▶ WHAT NEEDS TO BE DONE: Starting with the line that holds "Select 01 バージョン選択", copy out each remaining line of the listing below, up to and including the last one, and include nothing else.

Top of DATA TO USE

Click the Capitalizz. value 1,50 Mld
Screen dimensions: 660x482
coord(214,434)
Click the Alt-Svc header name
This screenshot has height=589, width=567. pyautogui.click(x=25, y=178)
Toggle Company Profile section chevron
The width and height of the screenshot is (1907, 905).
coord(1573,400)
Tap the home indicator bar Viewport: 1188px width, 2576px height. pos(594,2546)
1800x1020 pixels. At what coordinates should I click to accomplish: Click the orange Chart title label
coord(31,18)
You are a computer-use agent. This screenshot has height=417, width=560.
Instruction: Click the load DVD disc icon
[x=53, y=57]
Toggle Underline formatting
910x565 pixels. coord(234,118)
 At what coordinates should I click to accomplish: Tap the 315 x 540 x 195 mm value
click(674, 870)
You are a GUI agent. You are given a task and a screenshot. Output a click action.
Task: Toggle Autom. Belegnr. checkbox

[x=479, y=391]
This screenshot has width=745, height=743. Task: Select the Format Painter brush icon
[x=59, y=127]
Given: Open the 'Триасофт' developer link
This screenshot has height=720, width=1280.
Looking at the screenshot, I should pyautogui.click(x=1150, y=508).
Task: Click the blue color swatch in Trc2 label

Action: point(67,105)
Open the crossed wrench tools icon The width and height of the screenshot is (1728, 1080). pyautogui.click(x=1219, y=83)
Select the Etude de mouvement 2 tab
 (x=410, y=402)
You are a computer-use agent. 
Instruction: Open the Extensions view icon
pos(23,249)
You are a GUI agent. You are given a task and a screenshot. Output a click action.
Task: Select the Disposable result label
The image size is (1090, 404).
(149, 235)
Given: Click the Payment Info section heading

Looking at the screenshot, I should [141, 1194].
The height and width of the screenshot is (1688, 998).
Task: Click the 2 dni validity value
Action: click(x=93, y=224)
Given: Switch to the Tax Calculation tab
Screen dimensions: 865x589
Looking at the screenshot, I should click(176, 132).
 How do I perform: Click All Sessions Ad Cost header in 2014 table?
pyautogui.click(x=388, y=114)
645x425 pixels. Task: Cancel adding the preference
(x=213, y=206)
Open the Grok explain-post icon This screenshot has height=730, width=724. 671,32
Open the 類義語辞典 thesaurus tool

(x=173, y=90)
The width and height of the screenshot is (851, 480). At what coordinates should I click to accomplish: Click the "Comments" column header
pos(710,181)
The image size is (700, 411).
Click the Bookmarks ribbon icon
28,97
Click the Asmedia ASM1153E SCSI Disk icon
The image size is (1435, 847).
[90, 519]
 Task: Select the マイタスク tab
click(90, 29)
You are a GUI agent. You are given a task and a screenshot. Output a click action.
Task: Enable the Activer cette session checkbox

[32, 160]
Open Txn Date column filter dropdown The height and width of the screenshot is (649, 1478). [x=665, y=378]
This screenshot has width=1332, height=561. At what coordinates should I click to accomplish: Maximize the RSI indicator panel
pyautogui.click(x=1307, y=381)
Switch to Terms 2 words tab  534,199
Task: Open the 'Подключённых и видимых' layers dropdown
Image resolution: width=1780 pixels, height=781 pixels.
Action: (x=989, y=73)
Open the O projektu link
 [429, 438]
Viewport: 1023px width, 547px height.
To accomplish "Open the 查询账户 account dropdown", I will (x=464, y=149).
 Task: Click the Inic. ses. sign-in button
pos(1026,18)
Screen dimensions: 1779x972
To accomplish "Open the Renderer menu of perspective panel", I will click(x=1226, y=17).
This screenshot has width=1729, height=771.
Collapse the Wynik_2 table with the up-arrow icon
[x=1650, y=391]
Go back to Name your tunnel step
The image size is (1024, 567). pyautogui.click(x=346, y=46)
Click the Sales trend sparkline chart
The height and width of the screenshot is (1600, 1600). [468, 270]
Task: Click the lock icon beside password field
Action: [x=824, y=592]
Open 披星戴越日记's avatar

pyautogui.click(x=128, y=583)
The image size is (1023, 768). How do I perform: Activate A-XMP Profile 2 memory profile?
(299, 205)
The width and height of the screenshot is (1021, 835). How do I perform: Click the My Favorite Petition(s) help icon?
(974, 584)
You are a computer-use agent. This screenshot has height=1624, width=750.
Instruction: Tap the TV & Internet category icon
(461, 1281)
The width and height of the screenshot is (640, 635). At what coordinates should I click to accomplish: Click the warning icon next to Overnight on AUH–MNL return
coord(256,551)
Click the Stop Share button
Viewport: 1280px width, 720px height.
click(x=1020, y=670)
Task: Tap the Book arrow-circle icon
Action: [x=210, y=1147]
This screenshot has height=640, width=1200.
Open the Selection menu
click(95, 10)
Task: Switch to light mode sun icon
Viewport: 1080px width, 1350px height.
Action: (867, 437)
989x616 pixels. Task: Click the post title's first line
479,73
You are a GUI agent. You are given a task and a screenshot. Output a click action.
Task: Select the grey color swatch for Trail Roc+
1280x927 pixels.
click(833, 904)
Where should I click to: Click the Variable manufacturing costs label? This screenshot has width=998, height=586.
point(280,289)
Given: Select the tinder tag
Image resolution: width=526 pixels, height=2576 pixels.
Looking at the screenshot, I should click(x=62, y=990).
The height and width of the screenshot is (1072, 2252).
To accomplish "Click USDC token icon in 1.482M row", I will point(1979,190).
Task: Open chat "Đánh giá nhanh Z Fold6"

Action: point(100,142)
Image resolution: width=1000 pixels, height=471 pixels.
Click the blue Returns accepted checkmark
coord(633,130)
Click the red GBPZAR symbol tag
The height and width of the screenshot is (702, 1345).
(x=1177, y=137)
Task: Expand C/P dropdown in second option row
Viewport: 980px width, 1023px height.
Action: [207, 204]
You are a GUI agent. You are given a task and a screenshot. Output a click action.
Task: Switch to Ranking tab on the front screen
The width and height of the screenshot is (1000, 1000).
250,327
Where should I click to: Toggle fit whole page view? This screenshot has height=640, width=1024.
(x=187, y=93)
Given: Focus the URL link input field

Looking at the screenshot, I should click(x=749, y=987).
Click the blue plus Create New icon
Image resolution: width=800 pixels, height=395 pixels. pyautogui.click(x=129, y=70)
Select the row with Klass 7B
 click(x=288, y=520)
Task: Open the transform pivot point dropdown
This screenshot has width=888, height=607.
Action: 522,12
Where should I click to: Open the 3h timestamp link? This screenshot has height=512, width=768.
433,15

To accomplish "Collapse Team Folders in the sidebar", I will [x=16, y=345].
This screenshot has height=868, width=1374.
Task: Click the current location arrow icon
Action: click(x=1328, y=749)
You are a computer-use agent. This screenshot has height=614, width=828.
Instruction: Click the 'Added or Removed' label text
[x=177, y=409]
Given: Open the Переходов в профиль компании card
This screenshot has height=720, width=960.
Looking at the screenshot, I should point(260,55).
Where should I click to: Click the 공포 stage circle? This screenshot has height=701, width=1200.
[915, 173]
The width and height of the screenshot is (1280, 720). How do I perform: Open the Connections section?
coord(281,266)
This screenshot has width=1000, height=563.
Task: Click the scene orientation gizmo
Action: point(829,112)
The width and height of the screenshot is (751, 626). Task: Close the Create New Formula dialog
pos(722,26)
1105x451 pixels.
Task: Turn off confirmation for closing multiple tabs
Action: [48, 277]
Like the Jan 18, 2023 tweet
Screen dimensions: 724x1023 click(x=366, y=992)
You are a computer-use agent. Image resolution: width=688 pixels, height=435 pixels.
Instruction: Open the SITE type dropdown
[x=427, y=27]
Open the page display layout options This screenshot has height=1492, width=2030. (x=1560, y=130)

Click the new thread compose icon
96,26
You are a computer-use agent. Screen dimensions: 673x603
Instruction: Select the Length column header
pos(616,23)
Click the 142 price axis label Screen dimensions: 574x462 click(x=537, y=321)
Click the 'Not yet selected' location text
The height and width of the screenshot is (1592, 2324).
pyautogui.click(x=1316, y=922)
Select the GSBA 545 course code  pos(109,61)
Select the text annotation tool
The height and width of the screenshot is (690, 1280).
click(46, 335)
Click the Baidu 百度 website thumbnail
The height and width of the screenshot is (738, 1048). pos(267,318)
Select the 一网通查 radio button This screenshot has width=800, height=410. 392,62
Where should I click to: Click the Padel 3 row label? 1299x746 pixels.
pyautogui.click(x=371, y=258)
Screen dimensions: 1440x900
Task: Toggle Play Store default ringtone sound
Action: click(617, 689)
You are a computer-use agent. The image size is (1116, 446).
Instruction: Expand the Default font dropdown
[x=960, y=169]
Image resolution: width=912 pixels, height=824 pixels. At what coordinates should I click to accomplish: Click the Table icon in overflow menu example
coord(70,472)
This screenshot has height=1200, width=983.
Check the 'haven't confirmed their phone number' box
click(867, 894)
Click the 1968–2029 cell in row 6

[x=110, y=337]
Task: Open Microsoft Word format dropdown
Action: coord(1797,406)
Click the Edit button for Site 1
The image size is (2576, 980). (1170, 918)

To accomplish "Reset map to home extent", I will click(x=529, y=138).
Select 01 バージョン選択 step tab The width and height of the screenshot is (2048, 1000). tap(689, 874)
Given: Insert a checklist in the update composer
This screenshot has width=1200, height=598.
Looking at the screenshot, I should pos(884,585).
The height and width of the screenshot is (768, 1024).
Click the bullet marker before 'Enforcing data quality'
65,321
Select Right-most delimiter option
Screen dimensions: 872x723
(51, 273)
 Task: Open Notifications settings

Bottom of DATA TO USE

▶ ANSWER BELOW:
Select 01 バージョン選択 step tab The width and height of the screenshot is (2048, 1000). tap(689, 874)
Given: Insert a checklist in the update composer
This screenshot has width=1200, height=598.
Looking at the screenshot, I should pos(884,585).
The height and width of the screenshot is (768, 1024).
Click the bullet marker before 'Enforcing data quality'
65,321
Select Right-most delimiter option
Screen dimensions: 872x723
(51, 273)
 Task: Open Notifications settings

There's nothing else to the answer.